Once part of the network, Cloudprinter’s analytics kick in. There are service level agreements for response times, for accuracy and consistency. This may be more stringent than printers are used to. If so, meeting these targets can have a beneficial impact on a company’s more quotidian work.
The data that the company provides will also show longer trends: what buyers are specifying, what digital presses are in use. At the moment demand for academic books is topping the list ahead of photo products, with demand for home textiles on the increase.

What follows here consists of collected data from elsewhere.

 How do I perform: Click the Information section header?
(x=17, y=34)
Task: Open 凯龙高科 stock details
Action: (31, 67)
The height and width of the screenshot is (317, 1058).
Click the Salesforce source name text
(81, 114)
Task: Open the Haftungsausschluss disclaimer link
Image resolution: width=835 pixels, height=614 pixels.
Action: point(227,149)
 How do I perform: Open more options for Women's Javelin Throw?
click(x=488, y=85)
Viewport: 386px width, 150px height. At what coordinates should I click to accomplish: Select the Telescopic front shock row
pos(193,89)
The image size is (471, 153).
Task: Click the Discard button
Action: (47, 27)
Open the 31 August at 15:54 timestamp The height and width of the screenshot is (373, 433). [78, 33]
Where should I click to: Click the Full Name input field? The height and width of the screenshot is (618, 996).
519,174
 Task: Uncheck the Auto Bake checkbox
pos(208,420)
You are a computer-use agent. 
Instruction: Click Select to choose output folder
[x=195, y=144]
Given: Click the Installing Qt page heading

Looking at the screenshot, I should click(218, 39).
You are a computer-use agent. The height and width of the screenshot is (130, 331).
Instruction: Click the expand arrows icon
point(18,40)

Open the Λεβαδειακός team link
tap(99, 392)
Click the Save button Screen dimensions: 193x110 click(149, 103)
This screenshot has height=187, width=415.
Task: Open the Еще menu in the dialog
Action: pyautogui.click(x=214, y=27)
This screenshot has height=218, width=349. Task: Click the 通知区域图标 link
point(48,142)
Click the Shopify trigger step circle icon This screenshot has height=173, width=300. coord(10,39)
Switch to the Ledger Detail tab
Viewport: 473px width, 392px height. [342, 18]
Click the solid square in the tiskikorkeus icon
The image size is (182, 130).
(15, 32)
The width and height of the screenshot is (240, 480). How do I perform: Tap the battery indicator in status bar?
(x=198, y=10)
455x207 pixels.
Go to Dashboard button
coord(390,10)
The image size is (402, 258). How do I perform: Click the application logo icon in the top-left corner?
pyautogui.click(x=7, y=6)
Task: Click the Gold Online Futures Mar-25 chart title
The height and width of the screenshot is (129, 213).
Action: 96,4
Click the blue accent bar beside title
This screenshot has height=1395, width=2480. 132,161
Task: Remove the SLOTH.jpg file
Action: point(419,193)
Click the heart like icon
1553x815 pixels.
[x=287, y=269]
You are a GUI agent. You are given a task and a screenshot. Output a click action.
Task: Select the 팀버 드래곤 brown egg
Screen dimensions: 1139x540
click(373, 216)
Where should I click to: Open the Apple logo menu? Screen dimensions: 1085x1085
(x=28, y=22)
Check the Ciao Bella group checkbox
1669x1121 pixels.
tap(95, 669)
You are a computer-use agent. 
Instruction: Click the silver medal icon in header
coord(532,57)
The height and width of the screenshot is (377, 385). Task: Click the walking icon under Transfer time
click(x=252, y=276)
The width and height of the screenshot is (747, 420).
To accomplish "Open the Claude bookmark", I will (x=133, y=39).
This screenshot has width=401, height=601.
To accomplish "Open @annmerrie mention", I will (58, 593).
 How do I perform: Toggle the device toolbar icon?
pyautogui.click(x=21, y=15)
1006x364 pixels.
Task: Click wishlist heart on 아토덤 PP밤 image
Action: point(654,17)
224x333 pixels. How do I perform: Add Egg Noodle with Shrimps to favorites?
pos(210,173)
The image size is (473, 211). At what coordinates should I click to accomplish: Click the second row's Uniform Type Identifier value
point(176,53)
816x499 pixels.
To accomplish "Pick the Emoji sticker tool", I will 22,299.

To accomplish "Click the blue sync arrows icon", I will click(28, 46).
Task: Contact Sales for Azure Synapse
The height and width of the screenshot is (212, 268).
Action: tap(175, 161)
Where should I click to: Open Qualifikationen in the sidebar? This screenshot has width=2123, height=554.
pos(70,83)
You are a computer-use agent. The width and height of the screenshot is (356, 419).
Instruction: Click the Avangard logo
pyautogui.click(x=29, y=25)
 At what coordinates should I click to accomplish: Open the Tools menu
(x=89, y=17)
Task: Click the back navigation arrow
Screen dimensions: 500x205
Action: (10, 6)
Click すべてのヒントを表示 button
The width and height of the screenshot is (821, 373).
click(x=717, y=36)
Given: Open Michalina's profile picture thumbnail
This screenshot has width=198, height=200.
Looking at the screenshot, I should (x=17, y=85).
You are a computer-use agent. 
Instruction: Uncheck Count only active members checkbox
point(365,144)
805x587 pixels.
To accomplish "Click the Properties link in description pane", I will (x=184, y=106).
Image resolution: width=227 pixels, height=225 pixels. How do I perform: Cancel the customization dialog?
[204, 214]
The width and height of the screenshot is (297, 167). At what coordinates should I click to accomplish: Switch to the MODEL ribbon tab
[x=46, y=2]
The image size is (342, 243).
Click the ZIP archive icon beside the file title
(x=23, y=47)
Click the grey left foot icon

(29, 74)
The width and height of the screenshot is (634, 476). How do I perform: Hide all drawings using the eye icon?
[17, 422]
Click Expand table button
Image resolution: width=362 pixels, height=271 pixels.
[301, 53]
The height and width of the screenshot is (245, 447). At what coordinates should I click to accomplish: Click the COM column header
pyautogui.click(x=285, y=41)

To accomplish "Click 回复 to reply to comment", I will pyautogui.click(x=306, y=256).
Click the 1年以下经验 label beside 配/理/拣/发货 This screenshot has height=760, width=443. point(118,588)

The concept is that one PDF can be sent across the network for local production. This has, however, come up against reality, says Eier. A text book might have 400pp which, in Germany, printed on 80gsm paper, results in a 20mm spine. In Russia the standard is to use 72gsm paper so the same book requires a thinner spine. Cloudprinter makes the adjustment to suit the calliper of the paper rather than force printers to buy expensive 80gsm papers.
The issue is more complex still in textiles. “Different textiles are used in different parts of the world with different print specifications which makes it difficult to create standardised products. It’s against our strategy and ambition, but sometimes we will have to have products that are restricted to only one region,” he says.
Cox’s role will be in helping printers to join and to use the network. There is no reason why a printer should not also be a customer, using the Cloudprinter network to handle products it does not itself produce or to manage remote production for a loyal customer. Cox explains that this is the network effect. “When you sign up as a printer, we get a bigger offering that can benefit everyone in the network. Everyone is a potential customer, even those that have their own managed networks because we may be present where they have a gap geographically or in terms of a product.
“We will approach printers where we have a gap in the network and where customers want support. So we need to fill gaps in China and Chile, for example. You can think of it as outsourcing to a trade printer, but with an international outlook.”
There is also to be a white label version of the software that can be used within what amounts to a VPN with a full integration into MIS and ERP software on one side and to production workflow on the other. This is coming later this year, says Eier.
And as normality returns later this year, Cloudprinter will be able to be out visiting printers. This is as much to check working conditions for staff as much as to see what technology is in place.
“We take the social dimension very seriously,” he says. “We have received funding from the Dutch government so this is very important. Because of Covid we have not been able to visit printers: those visits are now starting to take place again.”
This is equally important to the new generation of buyers that Cloudprinter wants to work with. It is not about the price alone. Today’s buyer wants the print to reflect the corporate ethos that he or she has and the way that they work.
If they are selling their services online, the internet is the logical place to turn to find a print supplier. Cloudprinter wants its network to be the logical place to discover that supplier.